【震災1年】ベイエリア津波対策模索 土のう増やし商品などを高い場所に
update 2012/3/6 12:30
函館でも2メートルを超える津波が押し寄せた東日本大震災。西部地区のベイエリア周辺は冠水し、建物や車の損傷被害が多かった。津波対策を考えて復旧工事をしたり、土のうの数を増やした企業などはあるが、津波に関する対策は模索中のところが多いようだ。

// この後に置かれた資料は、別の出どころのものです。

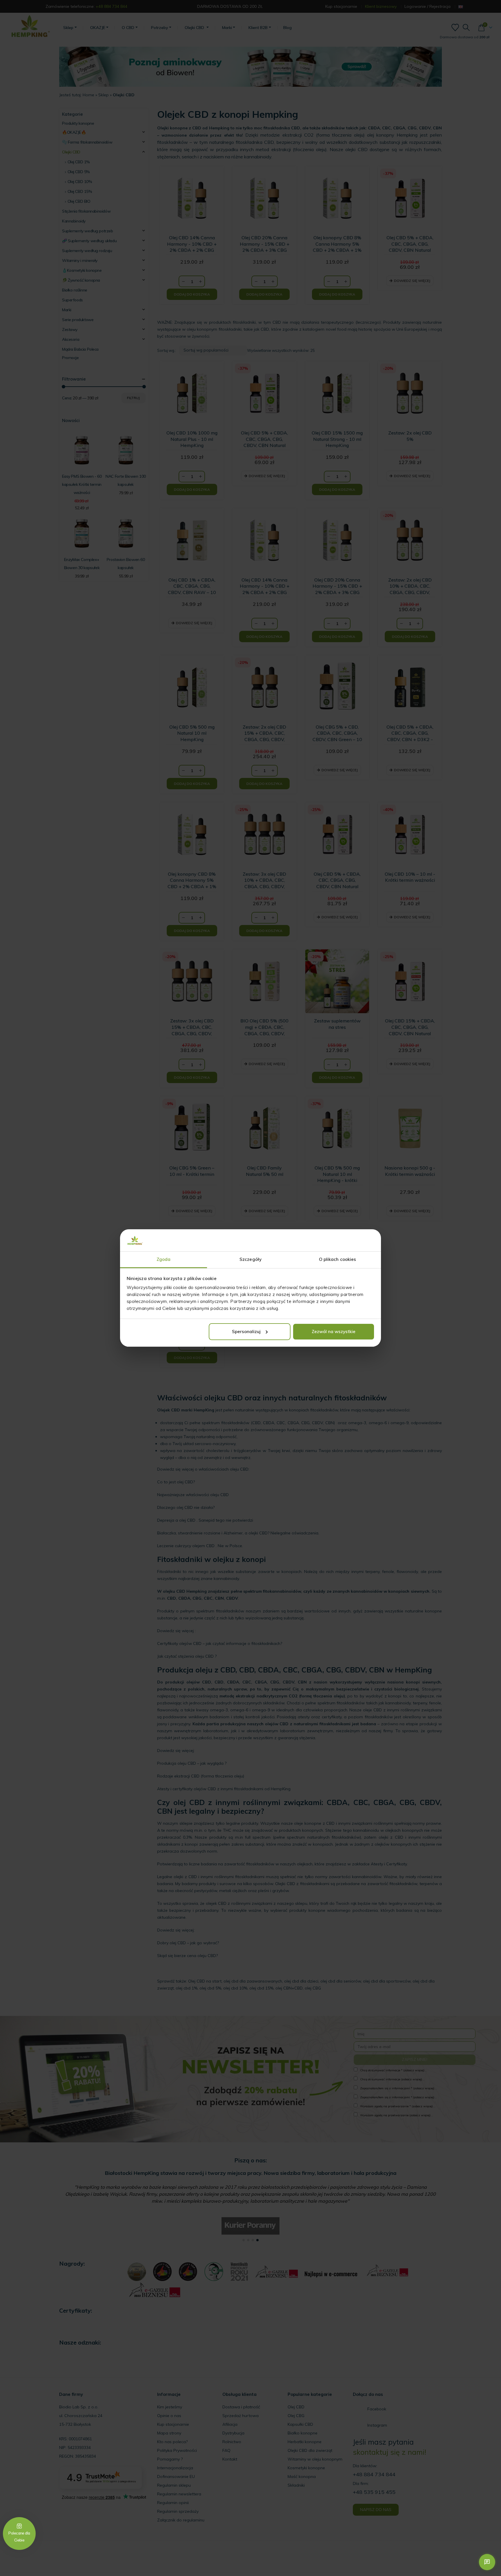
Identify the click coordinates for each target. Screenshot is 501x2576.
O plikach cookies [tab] (337, 1259)
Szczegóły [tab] (250, 1259)
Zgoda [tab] (164, 1259)
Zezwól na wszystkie (333, 1331)
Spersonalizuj (246, 1331)
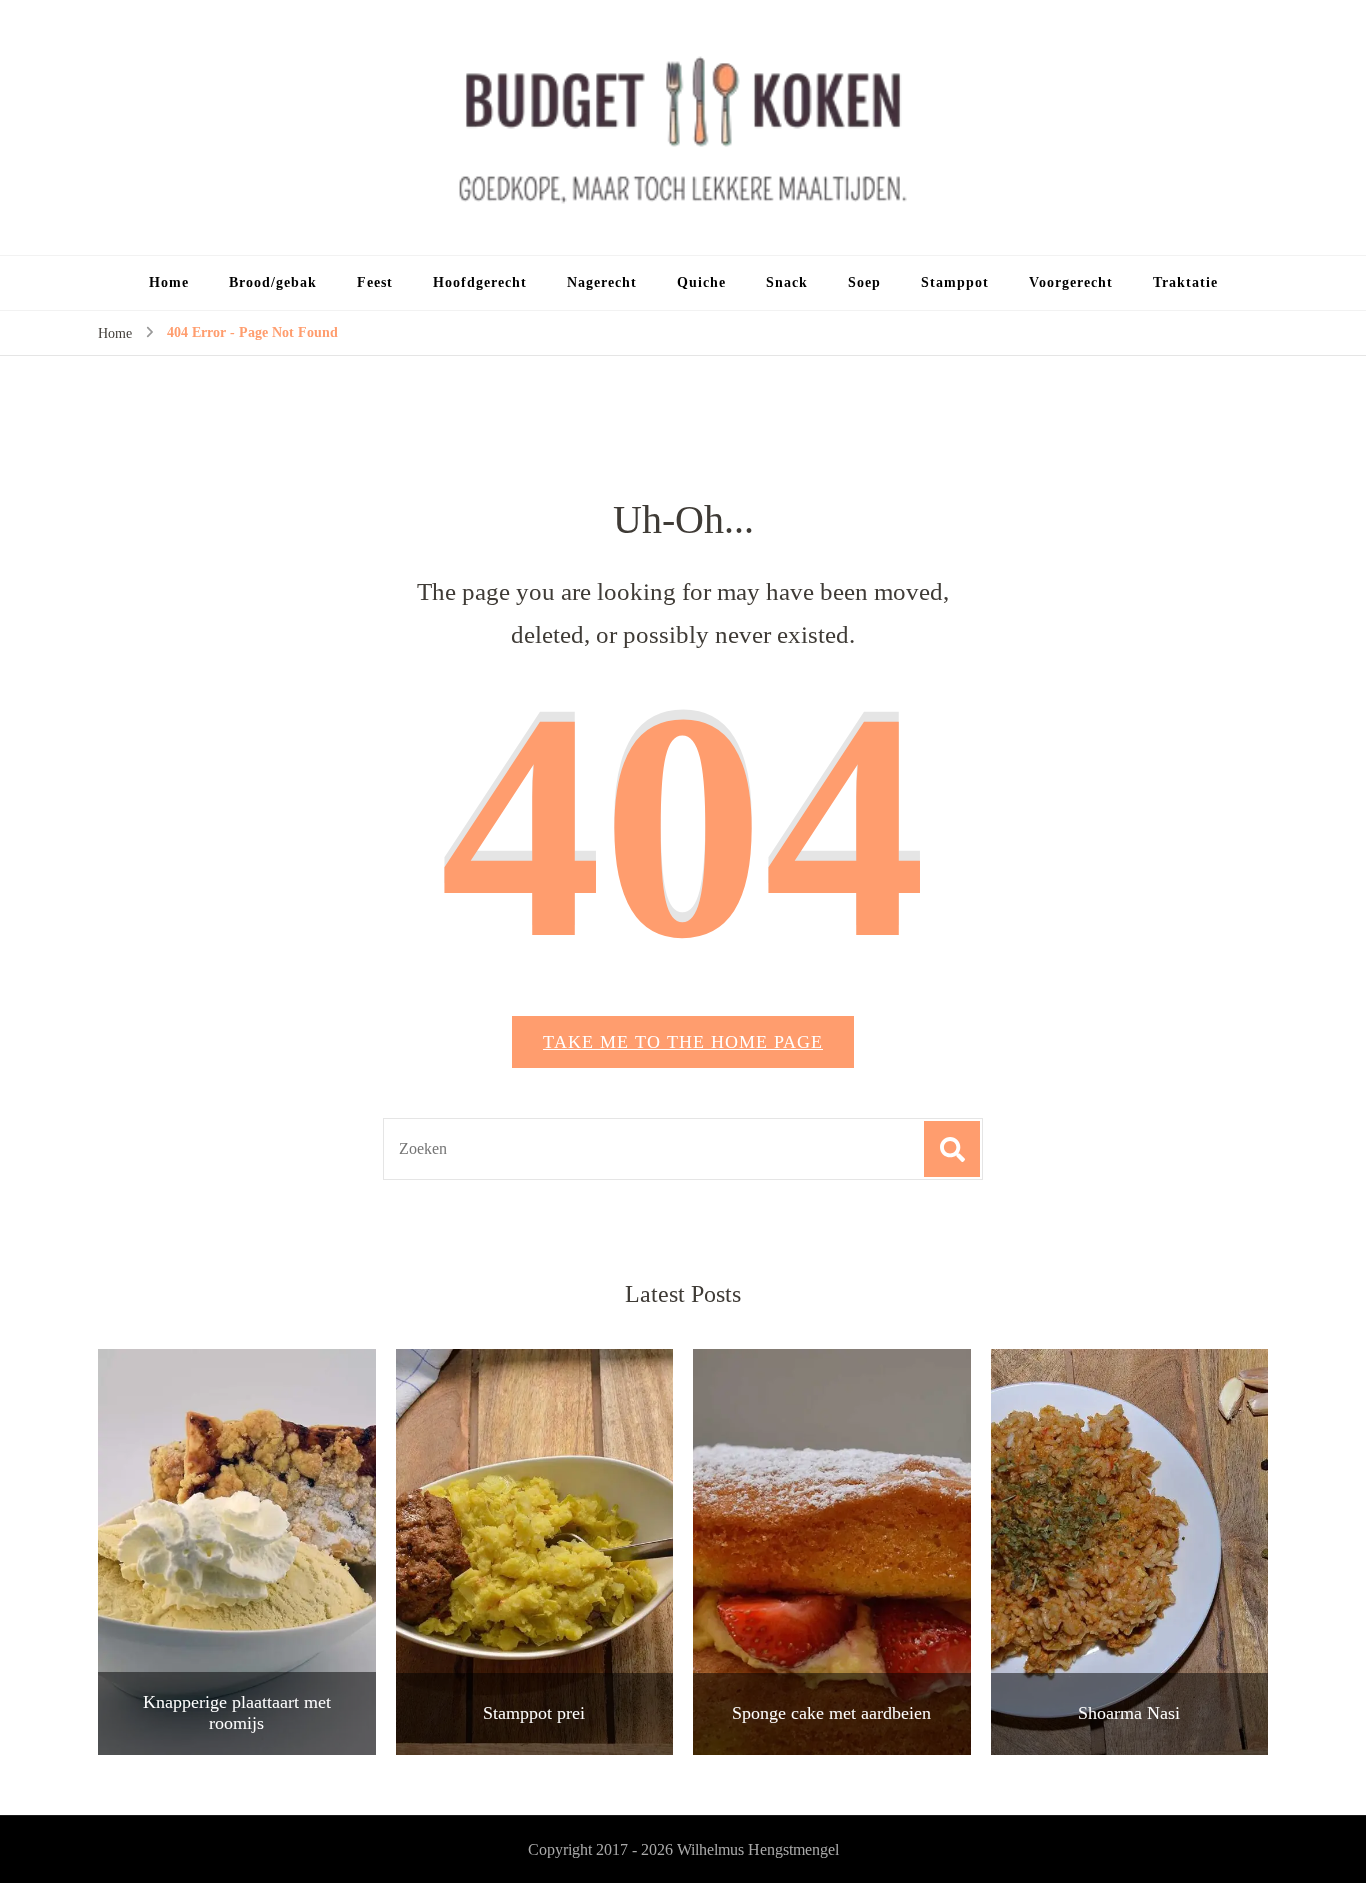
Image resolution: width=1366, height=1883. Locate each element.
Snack (787, 282)
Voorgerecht (1071, 282)
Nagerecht (602, 282)
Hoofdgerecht (480, 282)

函館海洋気象台によると、西部地区の津波の最大の高さは大町で2・6メートル。金森商船(末広町)では約1・2メートル冠水した。同社はこれまでも台風などで浸水しており土のうを用意していたが、震災後は数を2倍に増やした。倉庫の中ではリフトで運びやすいようにパレット上に置き、運ぶ場所を袋に明記している。「建物入り口前には土のうだけでなく、板も置き二重にする」と同社。このほか漏電防止のため、コンセントを高い場所に移動させたところもあるという。
函館国際ホテル(大手町)では、土のうの数を約3倍に増やした。同ホテルでは駐車場にあった多くの宿泊客や従業員の車が浸水被害に遭った。「海抜の高い函館山のふもとで、車を移動する場所を探すことを考えている」と同ホテル。地震発生当時は外出した宿泊客の所在が分からなくなることもあり、「震災で残った課題は多い。早急に対策を考えたい」としている。
市水産物地方卸売市場(豊川町27)では駐車場フェンスが倒壊したため、復旧時に基礎部分をしっかり固めた。「津波対策で施設面を大幅に見直そうとしても、費用の問題がある」と同場。はこだて海鮮市場本店(豊川町12)では「商品やレジ機械の場所を高くしたが、浸水を防ぐのは建物の入り口が多く、大きな対策を取るのは難しい。客と従業員の安全確保は徹底している」と話す。
梶原昆布店(豊川町23)は、これまでなかった土のうを用意し、作業機械の場所を高くした。「これだけの対策では足りないだろうが、どうすれば万全なのかは分からない」と同店。豊川町のある飲食店では「昨夏に土のうを買ったが、外に置いていたら雪で埋まり、今は使えない。店を元に戻すだけでも大変だったのに、土のうを置く場所を確保するのに、また苦労しなければ」とため息を交えた。
いずれも浸水の被害から立ち直るも、これらに掛かった費用や落ち込む観光客の対策で多くの時間を費やしてきた。津波を含めた本格的な防災対策を考えるのは、今後の課題になっている。
一方、函館市地域交流まちづくりセンター(末広町4)は、市の避難所ではないものの、避難してきた人への対応や、道内で大きな災害があった場合、支援活動をする団体との連携を検討していく。「被災者、支援者両方に対する対策が重要」と説いている。